Entries on where items appear
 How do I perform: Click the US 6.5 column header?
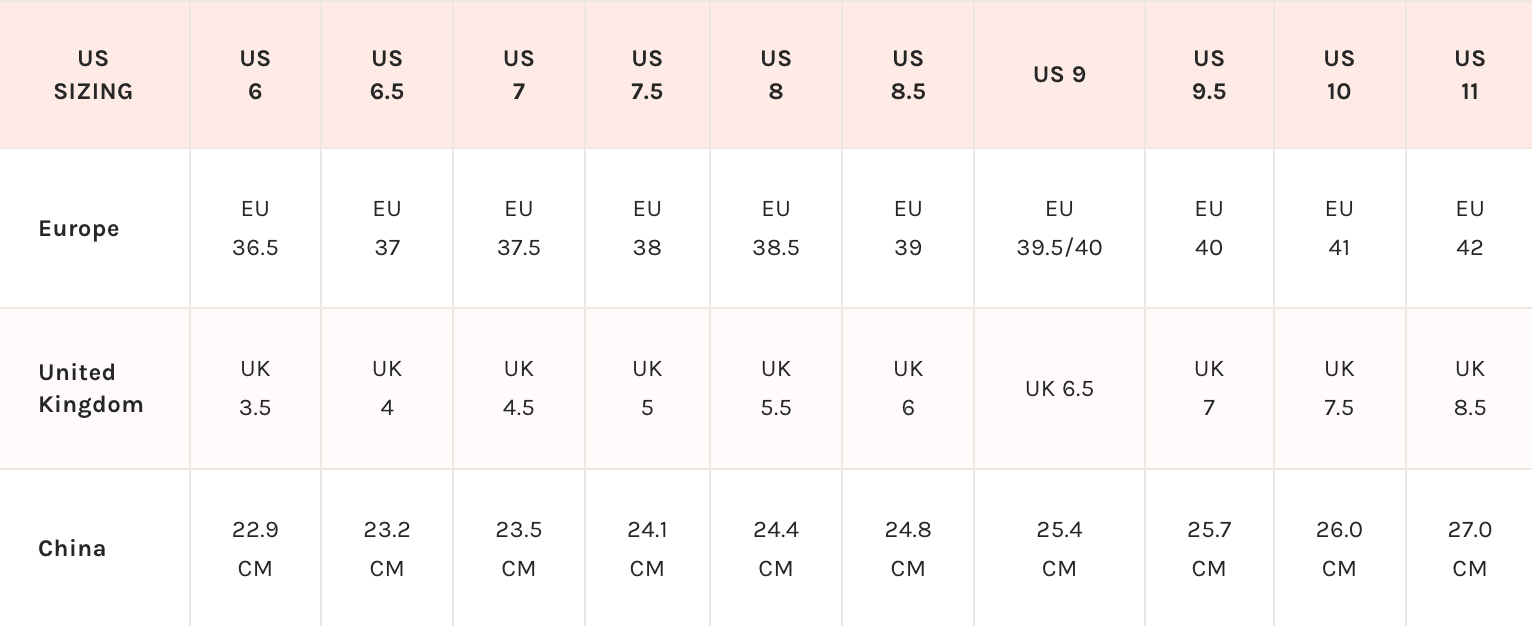(x=387, y=75)
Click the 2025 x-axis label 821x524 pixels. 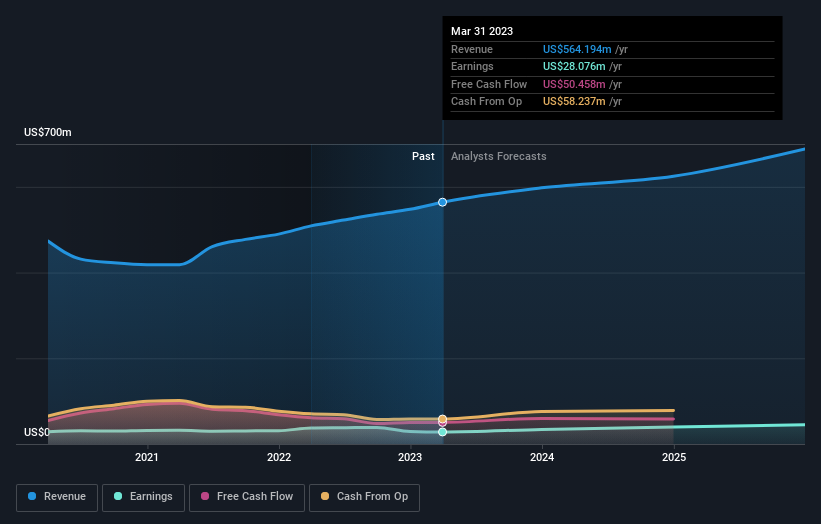674,458
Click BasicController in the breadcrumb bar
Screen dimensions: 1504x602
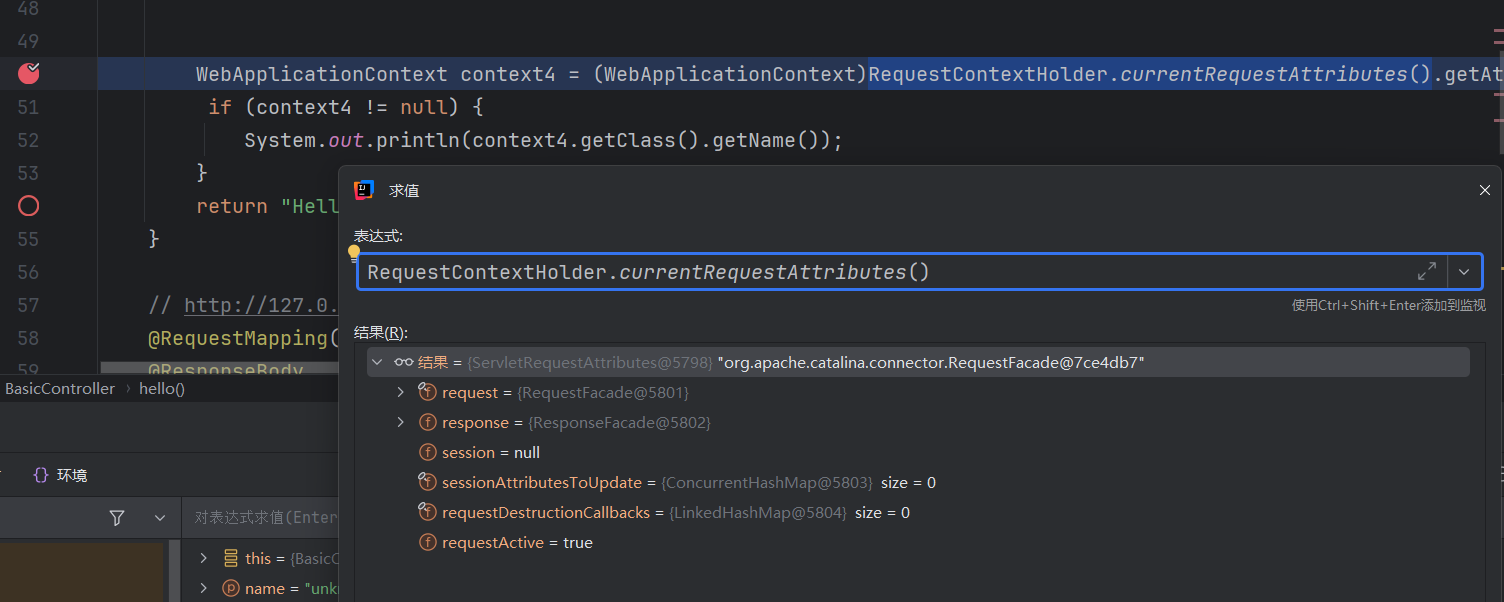[x=60, y=389]
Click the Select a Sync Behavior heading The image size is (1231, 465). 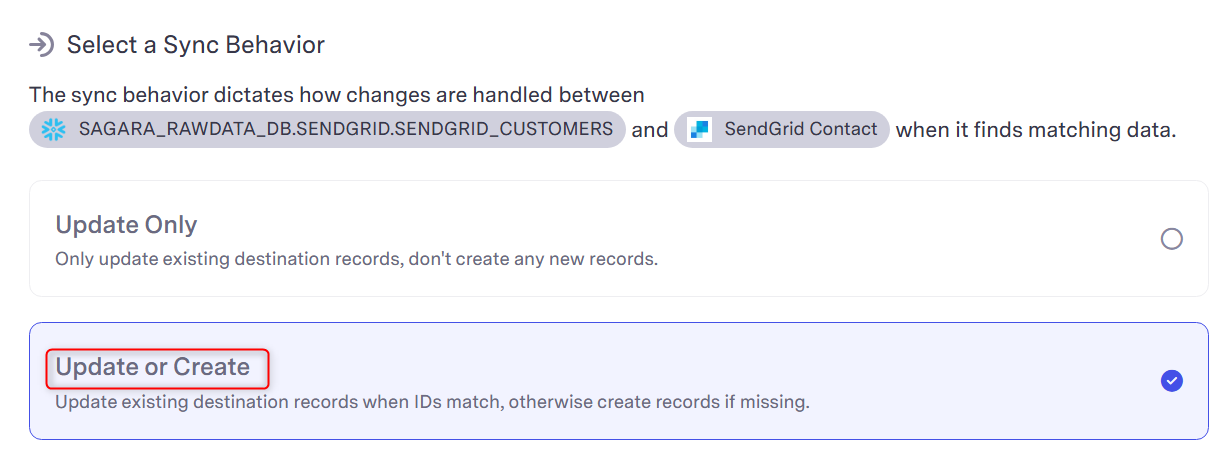click(x=196, y=45)
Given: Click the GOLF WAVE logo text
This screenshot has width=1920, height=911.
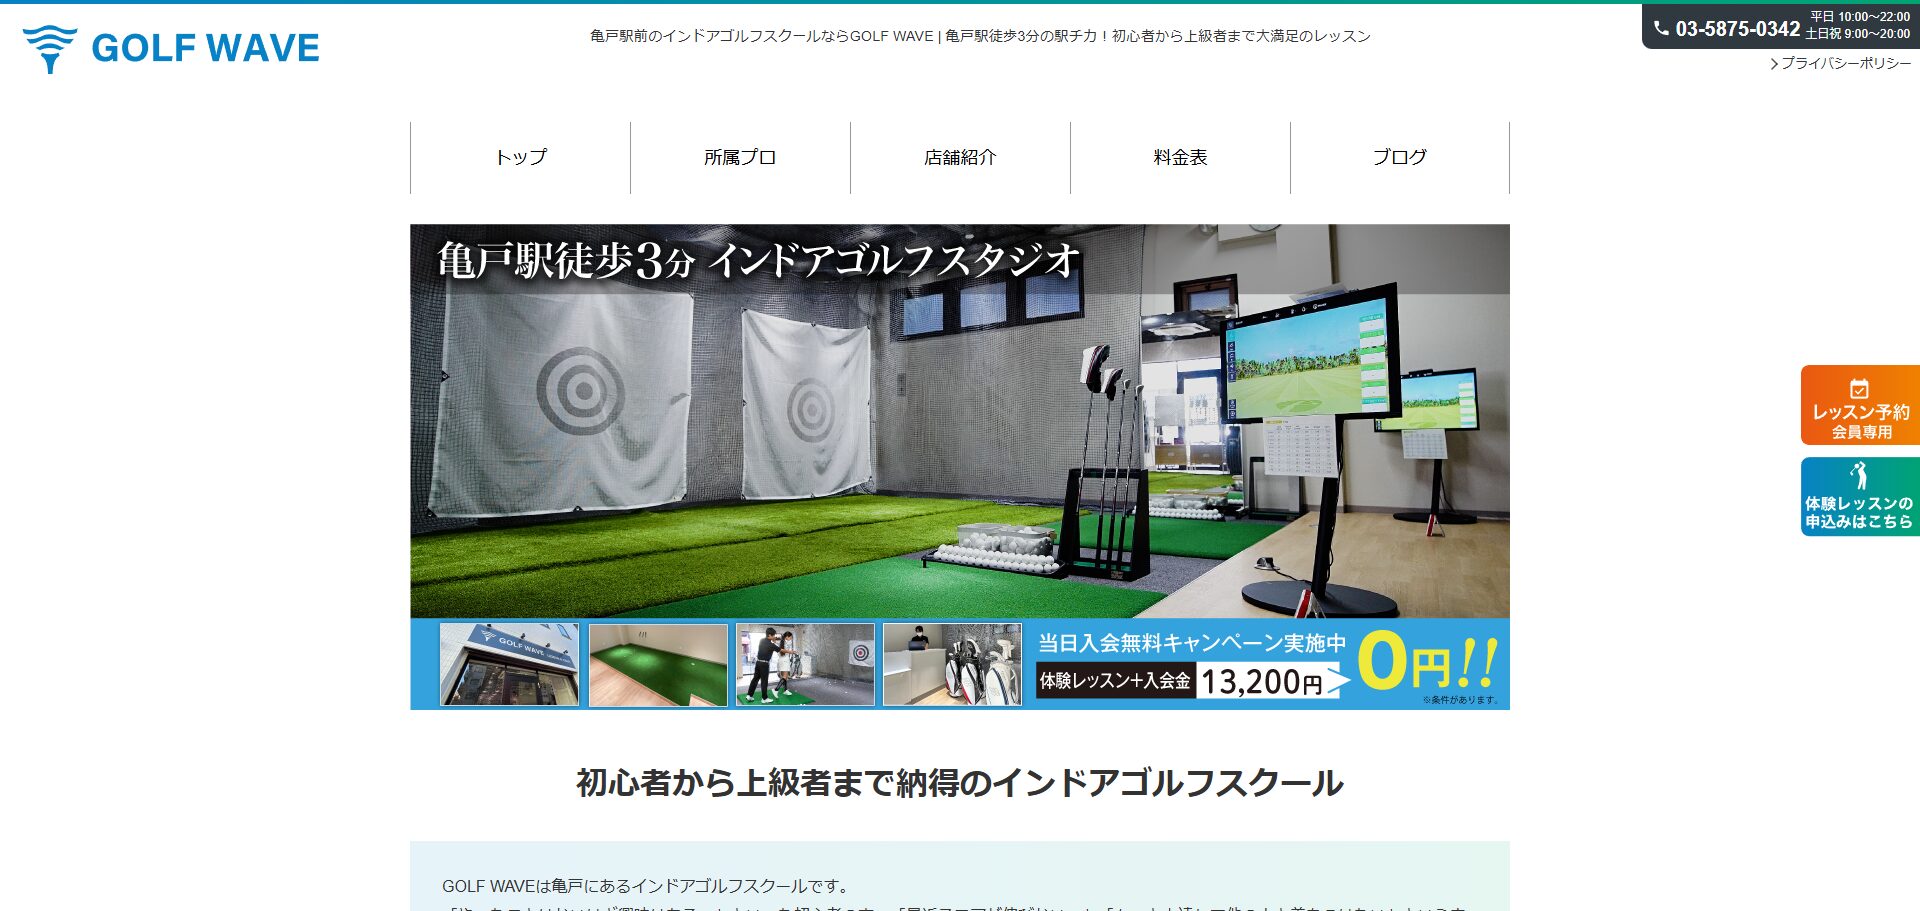Looking at the screenshot, I should click(x=205, y=48).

Do this: Rewrite the records starting at the line containing "Given: Click the GOLF WAVE logo text" and ending at the last line of the records, replacing "logo" with "brand" and leaving everything else unchanged. Leave the pictures out of your answer.

Answer to the task:
Given: Click the GOLF WAVE brand text
This screenshot has width=1920, height=911.
Looking at the screenshot, I should click(x=205, y=48).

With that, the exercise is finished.